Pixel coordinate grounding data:
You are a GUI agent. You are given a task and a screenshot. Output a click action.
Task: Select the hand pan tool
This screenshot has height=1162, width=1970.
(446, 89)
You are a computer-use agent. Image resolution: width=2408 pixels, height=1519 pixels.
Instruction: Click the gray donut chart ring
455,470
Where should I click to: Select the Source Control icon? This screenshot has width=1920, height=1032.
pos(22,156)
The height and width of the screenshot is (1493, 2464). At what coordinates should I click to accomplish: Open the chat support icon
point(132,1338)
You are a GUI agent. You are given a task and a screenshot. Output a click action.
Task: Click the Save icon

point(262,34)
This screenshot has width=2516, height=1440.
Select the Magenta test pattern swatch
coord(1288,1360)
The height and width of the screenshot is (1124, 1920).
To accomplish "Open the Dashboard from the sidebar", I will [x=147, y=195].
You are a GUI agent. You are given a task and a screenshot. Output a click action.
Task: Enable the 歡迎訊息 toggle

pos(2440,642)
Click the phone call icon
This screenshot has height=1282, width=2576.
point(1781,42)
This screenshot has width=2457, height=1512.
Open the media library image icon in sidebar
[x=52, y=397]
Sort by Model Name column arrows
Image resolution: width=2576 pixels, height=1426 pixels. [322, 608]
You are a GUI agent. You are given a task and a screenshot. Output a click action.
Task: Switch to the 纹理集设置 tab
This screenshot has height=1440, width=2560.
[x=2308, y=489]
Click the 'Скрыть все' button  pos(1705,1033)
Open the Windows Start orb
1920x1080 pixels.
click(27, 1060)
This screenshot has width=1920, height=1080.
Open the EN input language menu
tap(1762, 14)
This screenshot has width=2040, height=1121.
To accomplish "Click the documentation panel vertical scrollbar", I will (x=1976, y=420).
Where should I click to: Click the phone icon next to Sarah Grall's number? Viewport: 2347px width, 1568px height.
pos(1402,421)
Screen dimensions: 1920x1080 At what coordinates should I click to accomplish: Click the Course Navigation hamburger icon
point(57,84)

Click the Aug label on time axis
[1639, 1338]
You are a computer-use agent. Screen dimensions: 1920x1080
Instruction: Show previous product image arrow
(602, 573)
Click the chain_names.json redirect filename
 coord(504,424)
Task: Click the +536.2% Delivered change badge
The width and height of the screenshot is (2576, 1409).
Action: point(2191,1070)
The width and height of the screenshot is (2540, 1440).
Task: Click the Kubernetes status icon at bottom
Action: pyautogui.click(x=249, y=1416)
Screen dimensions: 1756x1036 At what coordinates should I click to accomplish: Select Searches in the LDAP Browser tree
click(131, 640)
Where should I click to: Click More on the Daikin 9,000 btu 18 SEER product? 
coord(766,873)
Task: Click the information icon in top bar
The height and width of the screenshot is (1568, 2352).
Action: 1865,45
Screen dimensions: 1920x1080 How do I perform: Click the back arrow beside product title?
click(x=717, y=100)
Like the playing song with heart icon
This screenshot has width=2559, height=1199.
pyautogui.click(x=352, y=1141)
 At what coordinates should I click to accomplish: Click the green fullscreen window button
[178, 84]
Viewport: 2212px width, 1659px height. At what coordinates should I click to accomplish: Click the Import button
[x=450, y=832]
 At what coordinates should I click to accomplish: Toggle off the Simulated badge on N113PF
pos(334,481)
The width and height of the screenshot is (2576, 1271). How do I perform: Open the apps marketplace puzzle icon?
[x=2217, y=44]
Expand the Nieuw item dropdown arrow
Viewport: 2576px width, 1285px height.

### Problem description
Set down again, word for word, the stretch of records from the line with "The width and height of the screenshot is (2576, 1409)." to the line with "Task: Click the information icon in top bar", both of those lines included.

### Your solution
The width and height of the screenshot is (2576, 1409).
Action: point(2191,1070)
The width and height of the screenshot is (2540, 1440).
Task: Click the Kubernetes status icon at bottom
Action: pyautogui.click(x=249, y=1416)
Screen dimensions: 1756x1036 At what coordinates should I click to accomplish: Select Searches in the LDAP Browser tree
click(131, 640)
Where should I click to: Click More on the Daikin 9,000 btu 18 SEER product? 
coord(766,873)
Task: Click the information icon in top bar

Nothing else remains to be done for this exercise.